The DSE refused access to the documents, on the basis that they were 'Cabinet documents' and were, therefore, exempt documents under section 28(1) of the FOI Act. Specifically, the DSE submitted that the documents fell within s28(1)(ba), which exempts a document 'prepared for the purpose of briefing a Minister in relation to issues to be considered by the Cabinet'. The DSE also submitted that the documents were exempt under the 'Internal working documents' exemption in s30(1) of the FOI Act.
In Fyfe v Department of Sustainability & Environment 1, Senior Member Ian Proctor decided that the documents fitted squarely within the 'Cabinet documents' exemption. It was, therefore, not necessary for him to decide whether the documents were also exempt under the 'Internal working documents' exemption.
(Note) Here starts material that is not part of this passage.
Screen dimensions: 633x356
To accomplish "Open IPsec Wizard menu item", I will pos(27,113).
In his decision, the Senior Member confirmed and applied the principles established by previous authorities in relation to the 'Cabinet documents' exemption. In particular:
- the exemption turns upon the purpose for which a document was prepared;
- it is not necessary to prove that the document was actually submitted to Cabinet or a Minister;
- the actual use of a document may be relevant to ascertaining the purpose for which the document was prepared, but is not decisive of this question; and
- a document will only be exempt if the sole purpose, or one of the substantial purposes, for which the document was prepared was an exempt purpose.
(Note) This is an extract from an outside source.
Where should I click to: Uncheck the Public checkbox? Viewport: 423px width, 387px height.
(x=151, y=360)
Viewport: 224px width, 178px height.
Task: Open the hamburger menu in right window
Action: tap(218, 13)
The Senior Member also confirmed that, for the purposes of s28(1)(ba), the expression 'consideration by Cabinet' suggested some form of deliberation or consideration by Cabinet of the issues contained in the documents. It was not enough that the documents were intended to be placed before Cabinet for information purposes.
Based upon the evidence before him, Senior Member Proctor found that the dominant and one of the substantial purposes of the documents was to brief a Minister (that is, the incoming Premier, should the Coalition be elected) in relation to issues to be considered by Cabinet. He found that the documents were created for another purpose, being to eventually reach the Minister of the Department. That second purpose did not, however, displace the dominant purpose.
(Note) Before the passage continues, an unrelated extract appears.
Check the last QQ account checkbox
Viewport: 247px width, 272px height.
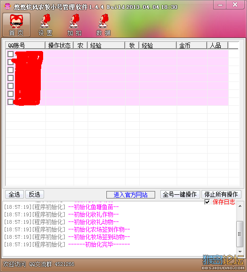coord(11,102)

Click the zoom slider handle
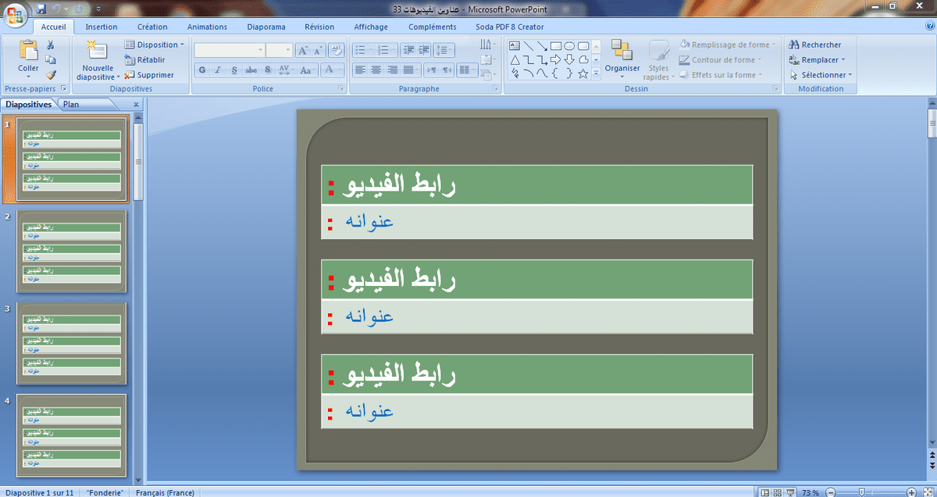point(860,492)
The Victorian Government's approach to the disclosure of the Blue Book can be contrasted with the Federal Government's.
In response to a number of FOI requests, the Federal Government released significant parts of the Red Book prepared before the election of the Gillard Labor Government in 2010. This release, in part, recognised the public interest in this information and reflected the 2010 reforms to the federal FOI legislation. The principal object of these reforms was to promote a pro-disclosure culture across government. Similar reforms have been enacted in New South Wales, Queensland and Tasmania.
Legislation that would have enacted similar reforms in Victoria was defeated in 2008 and, as a result, the state is yet to adopt the same open and transparent approach to the disclosure of government information as these other jurisdictions.
- Unreported, 29 January 2012, VCAT Reference No. G315/2011.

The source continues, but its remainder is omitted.